On the policy front, July’s federal tax legislation preserved the downside protection in the nuclear production tax credit and extended bonus depreciation benefits—moves that strengthen PSEG’s economics for potential nuclear capacity expansions, including at its Salem unit.
Rising Load, Resilience Amid Extreme Heat
New Jersey’s electric demand hit a summer peak of 10,229 MW on June 24—the highest since 2013—following three consecutive days of 100°F weather. PSE&G’s infrastructure investments and storm response capabilities were credited with helping maintain system reliability and rapid service restoration across New Jersey and Long Island.
To address rising electricity bills, especially after the impact of PJM’s last capacity auction began to flow through, PSE&G partnered with the New Jersey Board of Public Utilities to launch a Summer Relief Initiative. It defers customer billing during peak usage months without interest and extends shut-off protections for income-qualified customers.

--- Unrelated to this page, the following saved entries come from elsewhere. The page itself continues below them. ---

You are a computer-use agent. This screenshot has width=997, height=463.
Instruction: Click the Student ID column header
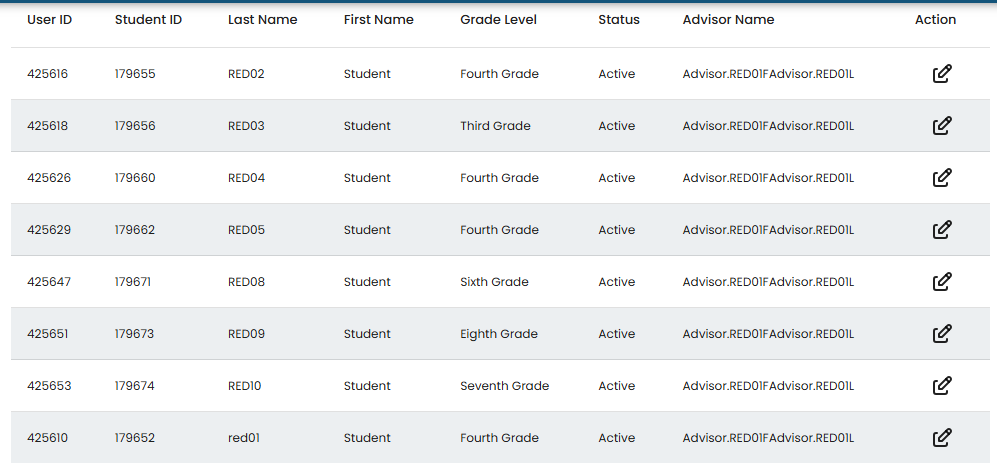pos(148,20)
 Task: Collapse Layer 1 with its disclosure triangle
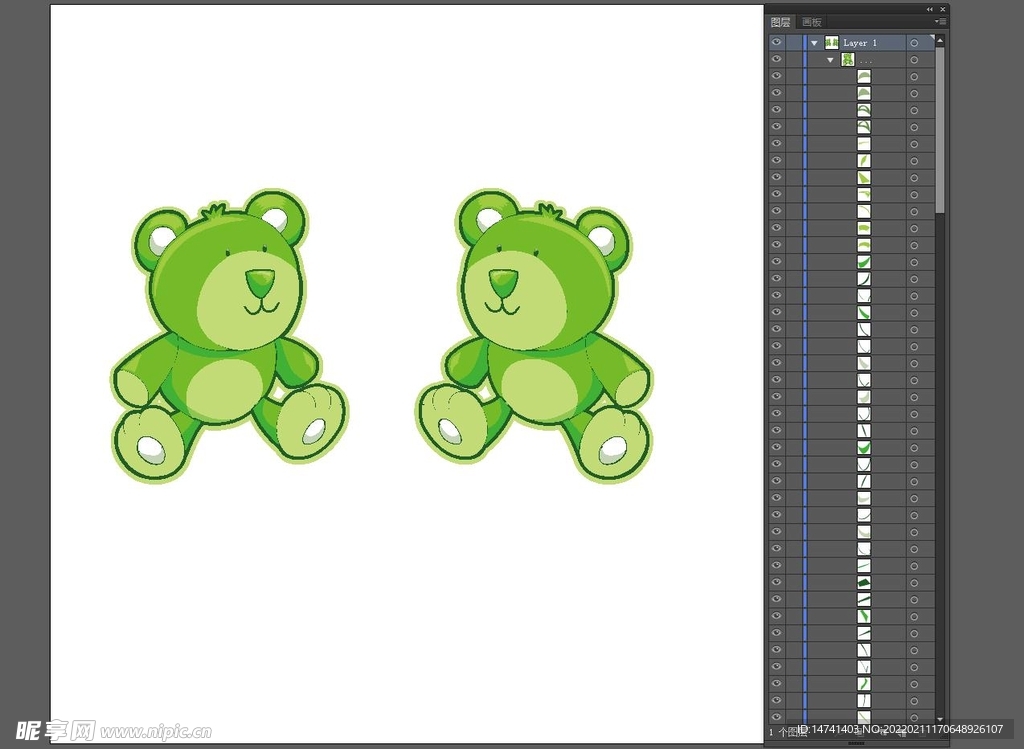(815, 43)
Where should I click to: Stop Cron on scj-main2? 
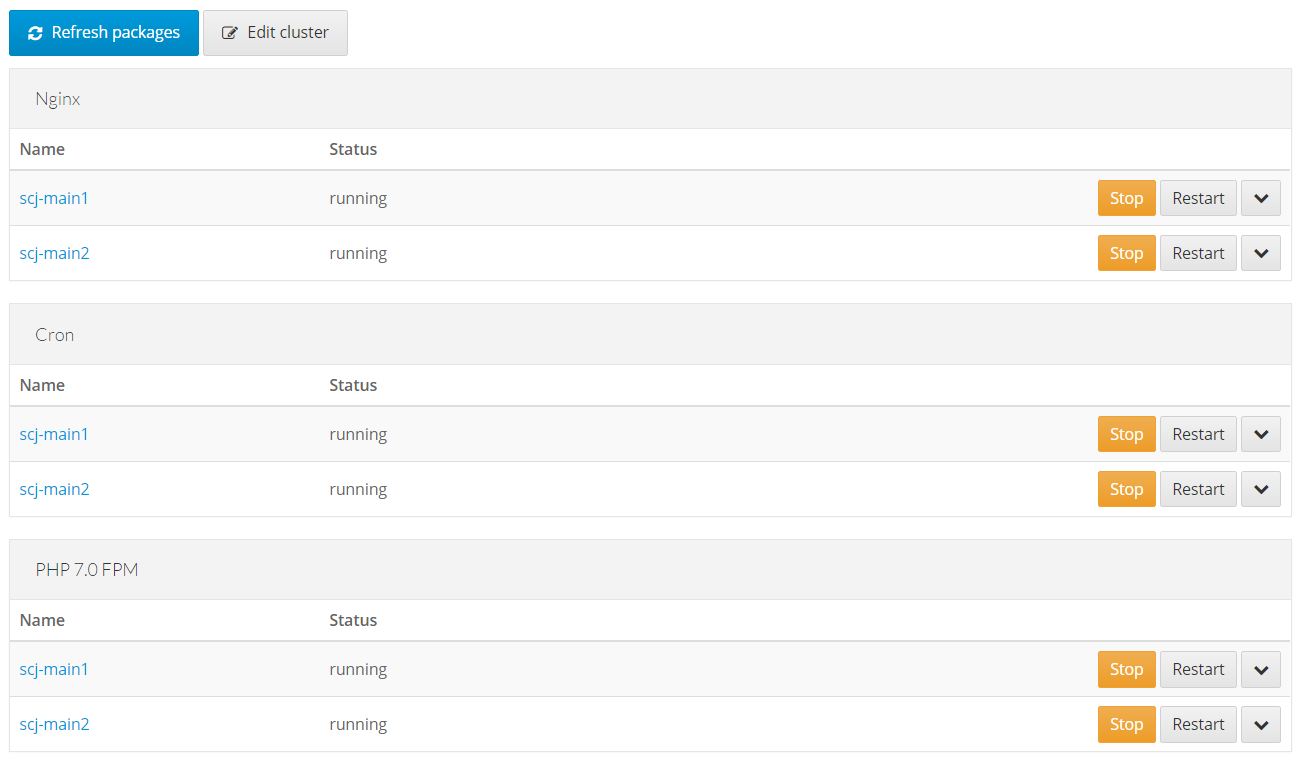tap(1126, 489)
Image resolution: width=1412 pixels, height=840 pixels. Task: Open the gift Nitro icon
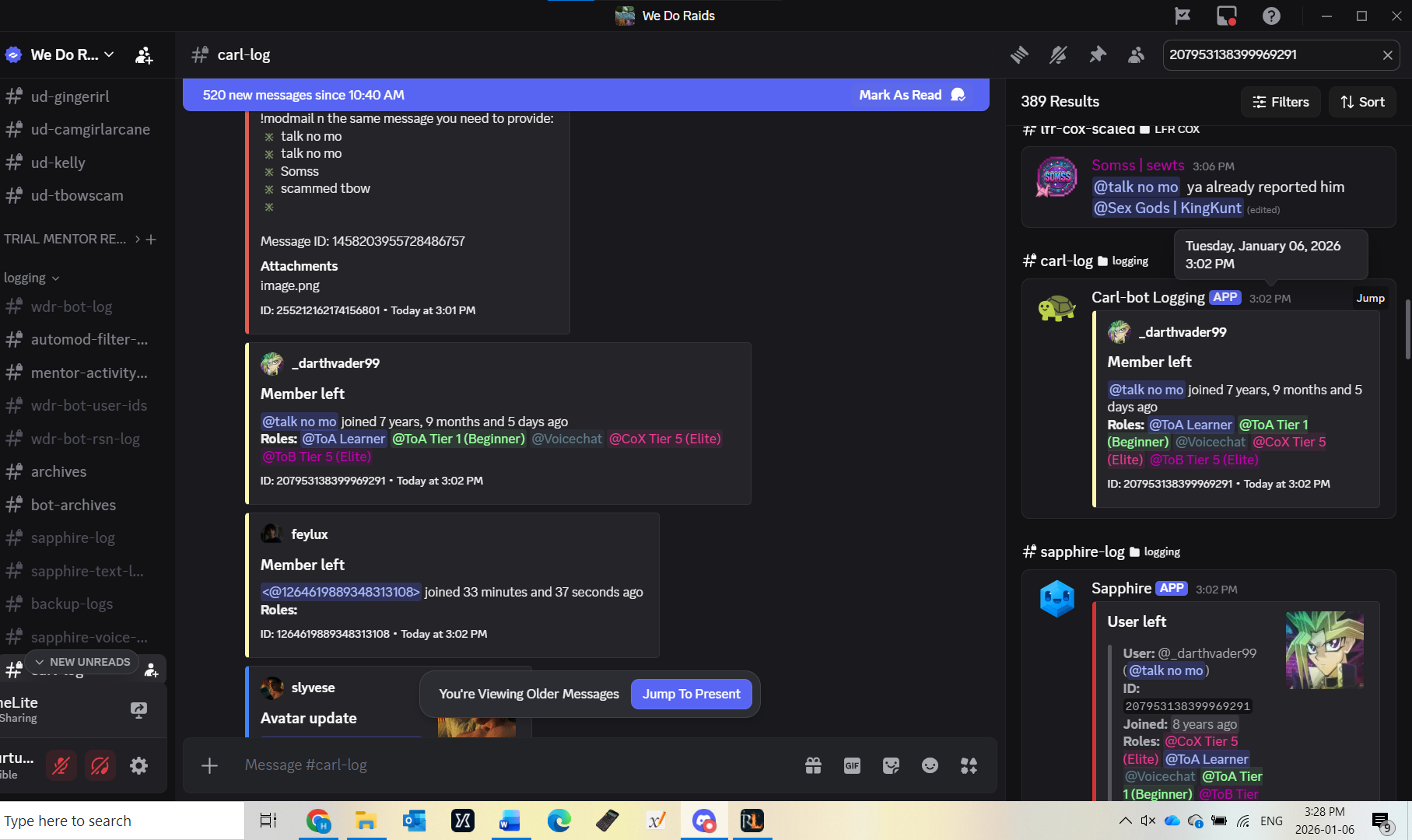pyautogui.click(x=813, y=766)
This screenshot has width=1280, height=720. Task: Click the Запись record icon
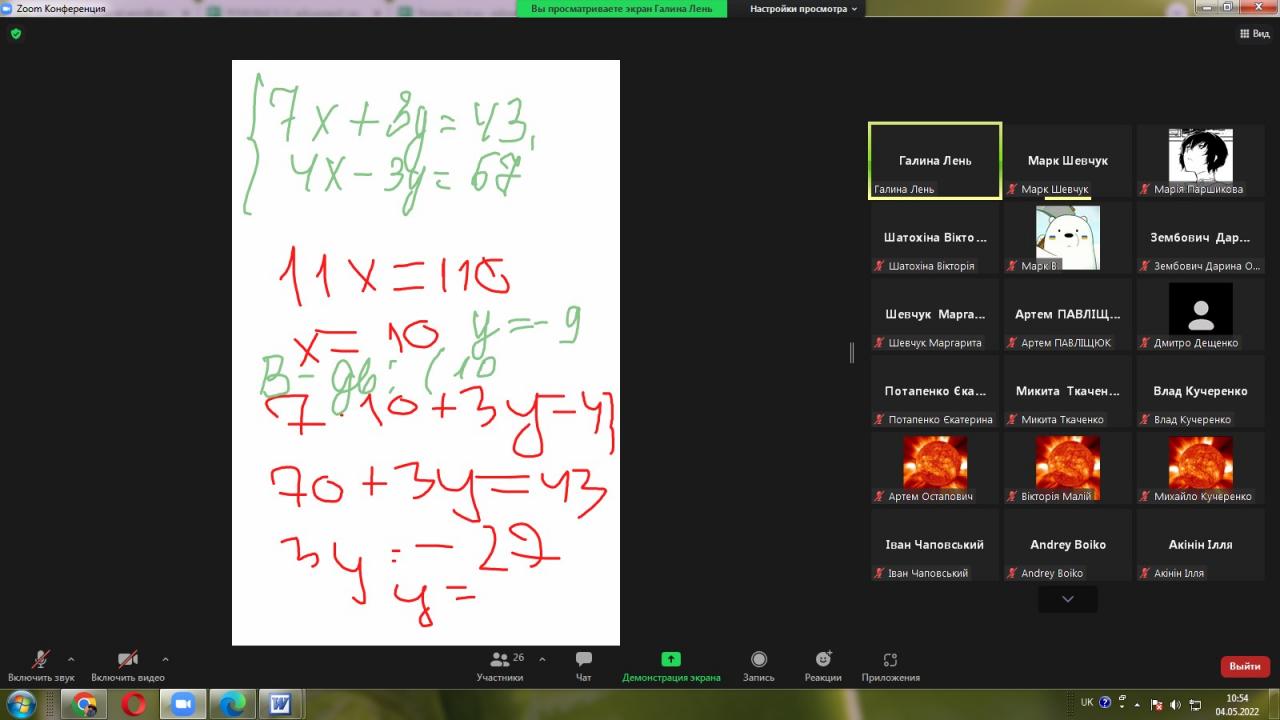click(x=759, y=665)
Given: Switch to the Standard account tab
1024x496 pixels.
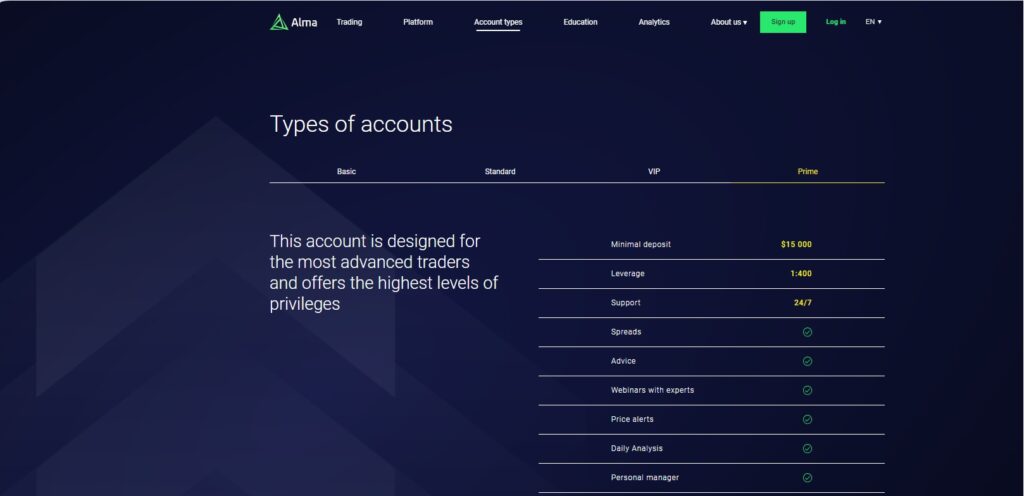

Meanwhile, interest from large-load customers, particularly data centers, surged to over 9,400 MW in Q2—up 47% from the end of Q1—suggesting significant potential growth in electric demand. The utility is averaging a four-month response time to engineering assessments for these new connections.
Financials and Outlook
For the first six months of 2025, PSEG reported $1.17 billion in net income ($2.35 per share), up from $966 million ($1.93) in the first half of 2024. Non-GAAP operating earnings for the half were $1.10 billion ($2.20 per share), up from $970 million ($1.94) in the prior year.
Cash flow from operations totaled $1.53 billion in the first half, while total capital expenditures approached $1.4 billion. The company’s total debt rose slightly to $23.3 billion, with a debt-to-capital ratio of 58.3%.
PSEG continues to target 5% to 7% compound annual growth in non-GAAP operating earnings through 2029, fueled by regulated investments and potential long-term contracts for its nuclear output.